The wavelength of this is 1 cm. If this wavelength represents electromagnetic radiation, it would be a microwave, just beyond the infrared spectral region.

## Getting the Right Units

Wavenumbers may be expressed in different units, notably cm^{−}^{1}. If you have a wavenumber in a different unit, you can convert it to a wavelength in the same way as in the previous section. The only difference is that the wavelength you’ll end up with will be in a different unit. If the wavenumber was expressed in cm^{−}^{1}, the resulting wavelength will be in cm. If the wavenumber was expressed in nm^{−}^{1} (nanometers^{−}^{1}), then the wavelength will be in nm.

If you need your answer in a specific unit, convert your resulting wavelength into the required unit. In general, to change to a smaller unit of measurement, you multiply by the conversion factor (the number of smaller units per bigger unit).

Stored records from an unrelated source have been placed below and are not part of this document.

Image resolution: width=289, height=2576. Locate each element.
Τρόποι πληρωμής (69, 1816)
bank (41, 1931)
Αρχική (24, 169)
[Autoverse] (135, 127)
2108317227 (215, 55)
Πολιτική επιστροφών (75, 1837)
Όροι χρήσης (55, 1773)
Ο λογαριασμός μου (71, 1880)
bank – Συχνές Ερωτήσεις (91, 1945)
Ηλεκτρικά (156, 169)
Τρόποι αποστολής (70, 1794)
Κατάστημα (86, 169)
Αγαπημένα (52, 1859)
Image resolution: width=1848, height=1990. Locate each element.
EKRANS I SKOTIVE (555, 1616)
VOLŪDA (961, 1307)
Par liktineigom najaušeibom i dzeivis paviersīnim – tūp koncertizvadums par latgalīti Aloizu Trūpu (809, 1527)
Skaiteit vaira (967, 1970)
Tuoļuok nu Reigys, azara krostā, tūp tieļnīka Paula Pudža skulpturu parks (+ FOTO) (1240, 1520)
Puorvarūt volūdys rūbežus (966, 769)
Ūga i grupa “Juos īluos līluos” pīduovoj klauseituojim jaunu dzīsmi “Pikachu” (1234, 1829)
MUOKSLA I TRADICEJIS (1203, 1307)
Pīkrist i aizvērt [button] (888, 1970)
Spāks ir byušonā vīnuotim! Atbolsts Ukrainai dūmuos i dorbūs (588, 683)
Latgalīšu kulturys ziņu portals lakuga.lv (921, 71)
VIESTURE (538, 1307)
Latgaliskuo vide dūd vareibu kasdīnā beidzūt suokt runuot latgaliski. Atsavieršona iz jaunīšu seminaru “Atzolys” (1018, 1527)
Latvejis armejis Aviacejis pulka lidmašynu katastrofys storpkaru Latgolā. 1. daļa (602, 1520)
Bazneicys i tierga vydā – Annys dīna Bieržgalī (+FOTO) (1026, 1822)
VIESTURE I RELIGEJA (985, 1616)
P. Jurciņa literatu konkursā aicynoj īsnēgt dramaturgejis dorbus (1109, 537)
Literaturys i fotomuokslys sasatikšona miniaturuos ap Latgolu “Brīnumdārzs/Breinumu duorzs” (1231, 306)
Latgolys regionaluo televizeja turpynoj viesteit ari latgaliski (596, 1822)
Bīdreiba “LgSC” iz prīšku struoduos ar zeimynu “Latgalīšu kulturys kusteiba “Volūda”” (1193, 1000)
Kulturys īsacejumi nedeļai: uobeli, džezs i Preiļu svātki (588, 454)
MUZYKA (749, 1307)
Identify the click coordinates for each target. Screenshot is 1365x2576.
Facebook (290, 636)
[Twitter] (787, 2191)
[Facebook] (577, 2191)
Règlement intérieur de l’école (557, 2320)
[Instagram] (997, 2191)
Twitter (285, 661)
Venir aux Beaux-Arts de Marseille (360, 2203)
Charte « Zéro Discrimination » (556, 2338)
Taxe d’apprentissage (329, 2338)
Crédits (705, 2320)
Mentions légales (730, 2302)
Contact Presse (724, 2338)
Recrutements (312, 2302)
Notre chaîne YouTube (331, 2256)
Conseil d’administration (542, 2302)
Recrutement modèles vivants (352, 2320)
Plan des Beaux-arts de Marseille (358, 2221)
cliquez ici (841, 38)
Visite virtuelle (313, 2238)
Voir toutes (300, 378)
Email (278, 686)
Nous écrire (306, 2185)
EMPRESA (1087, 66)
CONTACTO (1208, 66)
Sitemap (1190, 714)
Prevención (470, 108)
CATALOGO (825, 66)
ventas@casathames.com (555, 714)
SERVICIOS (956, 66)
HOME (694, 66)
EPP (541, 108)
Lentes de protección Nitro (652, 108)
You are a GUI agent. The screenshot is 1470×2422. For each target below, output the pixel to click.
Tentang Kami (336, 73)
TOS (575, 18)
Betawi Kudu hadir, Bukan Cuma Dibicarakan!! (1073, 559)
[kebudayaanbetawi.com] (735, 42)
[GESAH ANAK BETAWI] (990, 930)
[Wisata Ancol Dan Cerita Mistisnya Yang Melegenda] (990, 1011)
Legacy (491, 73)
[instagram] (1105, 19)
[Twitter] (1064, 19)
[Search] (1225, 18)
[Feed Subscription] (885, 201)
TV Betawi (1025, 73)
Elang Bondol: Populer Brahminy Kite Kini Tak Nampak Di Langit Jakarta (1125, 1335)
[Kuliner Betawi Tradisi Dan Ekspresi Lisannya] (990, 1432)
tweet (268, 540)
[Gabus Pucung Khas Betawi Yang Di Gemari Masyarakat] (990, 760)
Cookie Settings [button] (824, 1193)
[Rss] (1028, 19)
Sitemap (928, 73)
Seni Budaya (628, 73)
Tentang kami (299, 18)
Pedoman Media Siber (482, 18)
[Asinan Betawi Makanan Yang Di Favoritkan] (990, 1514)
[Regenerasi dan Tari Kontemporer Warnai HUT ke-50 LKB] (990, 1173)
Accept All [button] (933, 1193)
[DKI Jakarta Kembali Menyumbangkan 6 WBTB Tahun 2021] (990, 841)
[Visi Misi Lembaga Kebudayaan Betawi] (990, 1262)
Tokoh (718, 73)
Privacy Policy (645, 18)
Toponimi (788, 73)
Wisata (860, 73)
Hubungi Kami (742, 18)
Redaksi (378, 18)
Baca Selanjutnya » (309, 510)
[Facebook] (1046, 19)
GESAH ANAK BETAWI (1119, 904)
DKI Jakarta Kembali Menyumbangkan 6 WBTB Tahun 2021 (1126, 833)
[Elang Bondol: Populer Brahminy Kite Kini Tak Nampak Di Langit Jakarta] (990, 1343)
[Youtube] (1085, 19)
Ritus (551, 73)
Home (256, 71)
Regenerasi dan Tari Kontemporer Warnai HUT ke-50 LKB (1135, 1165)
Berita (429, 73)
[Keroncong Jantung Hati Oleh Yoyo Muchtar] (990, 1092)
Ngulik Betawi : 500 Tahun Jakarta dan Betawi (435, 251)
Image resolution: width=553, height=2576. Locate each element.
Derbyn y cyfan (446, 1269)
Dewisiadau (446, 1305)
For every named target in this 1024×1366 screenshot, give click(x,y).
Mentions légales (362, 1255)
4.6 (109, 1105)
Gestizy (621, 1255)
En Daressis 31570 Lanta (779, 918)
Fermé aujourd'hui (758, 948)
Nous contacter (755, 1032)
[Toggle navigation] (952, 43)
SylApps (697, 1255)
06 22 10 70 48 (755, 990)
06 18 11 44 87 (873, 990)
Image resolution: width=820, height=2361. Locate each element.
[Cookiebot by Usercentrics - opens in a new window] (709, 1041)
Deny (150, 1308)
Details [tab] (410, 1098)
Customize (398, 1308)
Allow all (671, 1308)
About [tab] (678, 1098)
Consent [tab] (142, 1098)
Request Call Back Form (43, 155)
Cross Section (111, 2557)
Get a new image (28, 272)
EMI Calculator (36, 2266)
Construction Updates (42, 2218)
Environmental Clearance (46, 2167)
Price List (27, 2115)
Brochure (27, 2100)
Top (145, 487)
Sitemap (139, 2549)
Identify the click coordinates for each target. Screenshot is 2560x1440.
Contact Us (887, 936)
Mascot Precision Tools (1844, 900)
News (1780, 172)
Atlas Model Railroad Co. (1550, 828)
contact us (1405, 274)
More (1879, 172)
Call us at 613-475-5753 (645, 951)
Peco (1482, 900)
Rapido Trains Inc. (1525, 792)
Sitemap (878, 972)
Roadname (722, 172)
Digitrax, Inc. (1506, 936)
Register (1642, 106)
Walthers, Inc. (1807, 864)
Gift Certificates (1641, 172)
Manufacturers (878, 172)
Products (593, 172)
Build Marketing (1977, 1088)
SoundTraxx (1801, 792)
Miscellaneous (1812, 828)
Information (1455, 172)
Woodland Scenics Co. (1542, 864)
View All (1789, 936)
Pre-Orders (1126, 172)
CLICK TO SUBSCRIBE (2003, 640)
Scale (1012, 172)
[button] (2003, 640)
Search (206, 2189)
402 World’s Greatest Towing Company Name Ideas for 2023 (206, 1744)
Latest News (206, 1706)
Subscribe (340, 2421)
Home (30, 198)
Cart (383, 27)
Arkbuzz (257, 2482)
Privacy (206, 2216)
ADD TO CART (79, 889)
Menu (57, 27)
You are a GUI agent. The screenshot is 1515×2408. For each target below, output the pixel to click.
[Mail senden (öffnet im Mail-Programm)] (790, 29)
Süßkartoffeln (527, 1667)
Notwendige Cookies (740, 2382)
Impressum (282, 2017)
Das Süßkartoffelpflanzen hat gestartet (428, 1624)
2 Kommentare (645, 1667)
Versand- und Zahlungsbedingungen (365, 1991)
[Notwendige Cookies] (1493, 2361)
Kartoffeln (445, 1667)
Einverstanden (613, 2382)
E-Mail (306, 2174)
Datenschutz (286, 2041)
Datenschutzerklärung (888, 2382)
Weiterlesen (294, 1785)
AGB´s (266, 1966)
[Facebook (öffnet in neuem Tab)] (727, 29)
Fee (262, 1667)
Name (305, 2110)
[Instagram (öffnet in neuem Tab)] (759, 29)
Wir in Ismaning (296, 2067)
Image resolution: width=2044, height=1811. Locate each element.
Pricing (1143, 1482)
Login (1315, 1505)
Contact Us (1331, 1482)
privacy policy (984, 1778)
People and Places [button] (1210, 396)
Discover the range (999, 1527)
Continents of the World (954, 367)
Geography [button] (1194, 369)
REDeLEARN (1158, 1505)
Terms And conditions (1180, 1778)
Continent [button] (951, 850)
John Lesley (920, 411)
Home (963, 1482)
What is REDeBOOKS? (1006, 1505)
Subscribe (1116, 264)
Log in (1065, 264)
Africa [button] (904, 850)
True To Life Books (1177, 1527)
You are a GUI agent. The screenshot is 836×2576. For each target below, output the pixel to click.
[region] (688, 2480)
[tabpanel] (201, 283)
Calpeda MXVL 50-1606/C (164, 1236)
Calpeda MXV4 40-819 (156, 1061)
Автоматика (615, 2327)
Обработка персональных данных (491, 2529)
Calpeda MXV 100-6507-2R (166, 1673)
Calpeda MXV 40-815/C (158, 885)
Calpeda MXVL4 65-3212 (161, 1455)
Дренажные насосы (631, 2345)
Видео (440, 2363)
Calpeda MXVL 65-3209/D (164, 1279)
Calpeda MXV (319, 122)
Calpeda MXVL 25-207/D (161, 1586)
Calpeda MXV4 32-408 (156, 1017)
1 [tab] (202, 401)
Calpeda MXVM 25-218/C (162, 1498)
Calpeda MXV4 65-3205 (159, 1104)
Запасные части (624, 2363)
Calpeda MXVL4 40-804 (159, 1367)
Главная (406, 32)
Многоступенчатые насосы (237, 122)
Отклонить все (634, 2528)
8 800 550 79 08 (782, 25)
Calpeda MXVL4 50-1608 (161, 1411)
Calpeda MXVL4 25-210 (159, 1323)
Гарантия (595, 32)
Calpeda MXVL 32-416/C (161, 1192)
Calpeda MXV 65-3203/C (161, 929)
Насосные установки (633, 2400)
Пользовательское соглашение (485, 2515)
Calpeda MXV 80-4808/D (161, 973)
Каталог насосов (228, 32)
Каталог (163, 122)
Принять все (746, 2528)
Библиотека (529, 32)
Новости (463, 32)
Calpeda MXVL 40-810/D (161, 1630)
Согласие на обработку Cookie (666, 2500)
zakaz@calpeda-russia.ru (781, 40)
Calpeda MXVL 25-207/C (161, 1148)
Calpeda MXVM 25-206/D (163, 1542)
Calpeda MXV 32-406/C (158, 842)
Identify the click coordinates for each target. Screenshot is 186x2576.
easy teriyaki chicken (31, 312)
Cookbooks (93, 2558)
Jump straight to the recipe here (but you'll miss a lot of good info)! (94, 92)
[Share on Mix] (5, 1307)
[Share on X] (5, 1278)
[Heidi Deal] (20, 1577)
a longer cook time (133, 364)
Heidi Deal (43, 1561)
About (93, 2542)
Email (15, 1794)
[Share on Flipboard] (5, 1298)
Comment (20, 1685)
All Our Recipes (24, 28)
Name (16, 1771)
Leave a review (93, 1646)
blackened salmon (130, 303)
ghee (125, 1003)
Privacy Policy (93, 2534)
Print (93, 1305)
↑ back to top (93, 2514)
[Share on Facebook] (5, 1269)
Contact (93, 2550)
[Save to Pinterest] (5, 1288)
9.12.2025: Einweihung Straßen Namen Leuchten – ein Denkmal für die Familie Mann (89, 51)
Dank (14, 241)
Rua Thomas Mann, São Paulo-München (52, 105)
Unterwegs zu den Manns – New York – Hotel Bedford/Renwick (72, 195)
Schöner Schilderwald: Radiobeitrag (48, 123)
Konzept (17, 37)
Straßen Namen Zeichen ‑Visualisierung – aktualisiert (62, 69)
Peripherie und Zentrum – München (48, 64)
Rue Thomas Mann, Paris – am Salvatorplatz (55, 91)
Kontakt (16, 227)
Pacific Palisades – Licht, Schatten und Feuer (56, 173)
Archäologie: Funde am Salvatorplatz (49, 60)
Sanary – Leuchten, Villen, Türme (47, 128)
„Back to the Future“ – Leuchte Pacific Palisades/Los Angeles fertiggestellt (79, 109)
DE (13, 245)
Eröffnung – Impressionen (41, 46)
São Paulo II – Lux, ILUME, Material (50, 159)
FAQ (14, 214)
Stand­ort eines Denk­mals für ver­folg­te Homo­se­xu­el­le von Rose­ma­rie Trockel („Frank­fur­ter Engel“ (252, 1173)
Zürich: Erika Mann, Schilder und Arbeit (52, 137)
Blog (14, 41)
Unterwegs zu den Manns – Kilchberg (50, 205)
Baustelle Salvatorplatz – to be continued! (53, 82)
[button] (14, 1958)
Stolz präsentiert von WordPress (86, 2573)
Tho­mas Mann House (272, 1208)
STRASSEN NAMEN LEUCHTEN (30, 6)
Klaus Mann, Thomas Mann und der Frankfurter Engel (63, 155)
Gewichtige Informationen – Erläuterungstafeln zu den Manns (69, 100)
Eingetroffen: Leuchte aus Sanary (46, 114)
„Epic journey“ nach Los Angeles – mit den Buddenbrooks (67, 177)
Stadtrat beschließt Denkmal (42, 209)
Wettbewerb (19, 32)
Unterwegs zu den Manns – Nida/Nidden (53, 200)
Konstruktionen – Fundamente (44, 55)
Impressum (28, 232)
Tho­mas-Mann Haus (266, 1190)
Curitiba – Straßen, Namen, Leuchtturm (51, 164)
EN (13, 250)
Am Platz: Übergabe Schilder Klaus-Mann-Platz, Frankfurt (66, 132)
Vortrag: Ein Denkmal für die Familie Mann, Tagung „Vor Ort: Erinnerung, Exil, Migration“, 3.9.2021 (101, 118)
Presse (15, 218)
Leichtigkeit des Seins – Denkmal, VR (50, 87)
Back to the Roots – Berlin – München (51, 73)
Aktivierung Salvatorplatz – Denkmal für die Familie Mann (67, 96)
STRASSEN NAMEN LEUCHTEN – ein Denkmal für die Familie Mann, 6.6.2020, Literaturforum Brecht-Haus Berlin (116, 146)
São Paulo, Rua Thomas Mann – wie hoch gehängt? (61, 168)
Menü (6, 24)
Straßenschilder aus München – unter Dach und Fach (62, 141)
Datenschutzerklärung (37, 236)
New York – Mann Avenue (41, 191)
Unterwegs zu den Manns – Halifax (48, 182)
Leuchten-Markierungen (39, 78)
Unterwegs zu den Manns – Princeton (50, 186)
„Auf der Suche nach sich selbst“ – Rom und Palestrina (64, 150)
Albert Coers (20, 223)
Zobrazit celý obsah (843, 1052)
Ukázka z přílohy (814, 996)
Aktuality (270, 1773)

To change to a bigger unit of measurement, divide by the conversion factor.

For example, if you get a result in meters and you need it in nanometers, multiply the result in meters by 1,000,000,000 (or 10^{9}). To convert from nanometers to meters, you divide the result by 1,000,000,000. If you get a result in centimeters, but need it in meters, divide your result by 100. To convert from meters to centimeters, multiply your result by 100. You can use a conversion chart or an online converter to do this if you’re unsure.

#### TL;DR (Too Long; Didn't Read)

In some areas of physics (such as geophysics), you might encounter an “angular wavenumber.” This is very similar to wavenumber, except it’s multiplied by 2π, so it describes rotations or oscillations. The unit of an angular wavenumber is radians per meter. To convert an angular wavenumber to a wavelength, divide 2π by the angular wavenumber.